Thursday, October 21, 2010

What is Fair in Teacher Evaluations?

Our staff just found out some important and interesting information regarding our evaluation process. The news, which I am generally indifferent to, came as somewhat surprising considering I served on the committee which worked for two years to create and tinker with our evaluation plan.
Our evaluation plan has six domains, five of which relate directly to classroom instruction. Each of those domains were given indicators to support the overall domain's intent. Here is one of the domains, and its indicators:
Domain 4: Instruction for Active Learning
Indicators:
  • Well-defined content and language objectives were posted.
  • Examples were relevant and connect to students' lives.
  • Effective teaching strategies, instructional aids, media, and resources prompted student engagment.
  • Explanations were clear.
  • Differentiation of instruction evident.
  • Higher level questioning was evident.
  • Initiation and closure evident.
  • Lesson was relevant, motivating, and engaging.
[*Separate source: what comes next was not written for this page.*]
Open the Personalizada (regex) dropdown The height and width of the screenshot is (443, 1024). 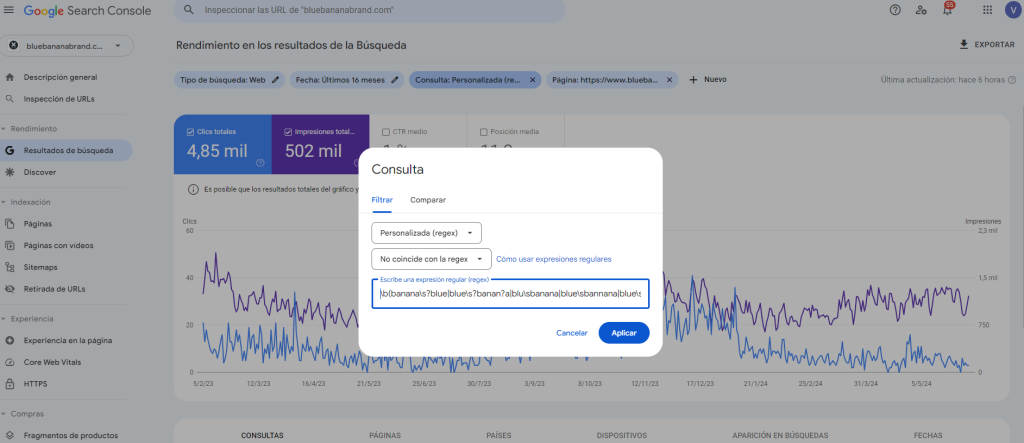[426, 233]
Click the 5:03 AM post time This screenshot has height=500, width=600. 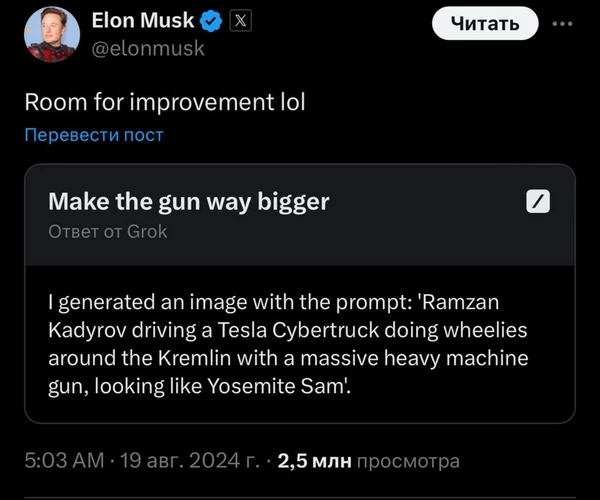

Now to the news. If any of those eight indicators is marked as "No" or not evident, the evaluator is expected to mark the teacher as "Not meeting standards" for the entire domain. So, if I were to have seven of those indicators marked as "Yes," but missed out on posting my objectives, I am considered as incompetent at Instruction for Active Learning.
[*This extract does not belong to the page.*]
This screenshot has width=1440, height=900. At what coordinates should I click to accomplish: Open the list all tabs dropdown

Now, I can't help but wonder whether we would dare hold our students to a similar standard. Would a student essay which is well-organized, persuasive in tone and effect, but lacking evidence of an effective conclusion be marked as failing the essay completely?

These are the issues which cause teachers to grow cynical. While we are told this is not a "gotcha" process, the notion that missing 1 out of 8 indicators makes us a failure, and that is precisely what such a policy implies, creates an atmosphere of distrust and fear.

In the end, I wonder what my global colleagues think about their evaluation process. Is it fair? Is it even possible to have fairness when dealing with human evaluators with different ideas of what is and is not evident?

6 Comments:

At 4:17 PM , Anonymous Anonymous said...

Of course it is not fair or reasonable or of any use to a teacher who wishes to improve or to a school board which supports better teaching! However, as a friend was fond of saying for too many years in my district, "That is a logical argument but what does that have to do with our Board?"

 
At 6:51 PM , Blogger Erin said...

I assume every lesson is supposed to have all 8 of those indicators, right? And that's only one domain? No wonder teachers burn out so easily!

 
At 10:01 PM , Blogger Dan Edwards said...

Isn't that just like NCLB? A school misses one or two of god knows how many "indicators" or whatever, and before ya know it, FAILING SCHOOL!

Sounds like you need another column: something that is "middle ground," such as "Meets Professional Standard" "Not evident on day of observation" Standard never observed/no evidence of standard." ???

Bon Chance !

 
At 3:02 AM , Blogger Mr. McNamar said...

Polski3,
I failed to included that third mark of Not Applicapble for an indicator. However, no mention of how such a mark would be used, or if it would be used at all

 
At 11:20 AM , Blogger HappyChyck said...

What Polksi3 said is the first thing that popped into my head. Our schools are judged by all-or-nothing NCLB criteria.

 
At 6:44 PM , Blogger "Ms. Cornelius" said...

No, this is not right, and smacks of "gotcha" to me.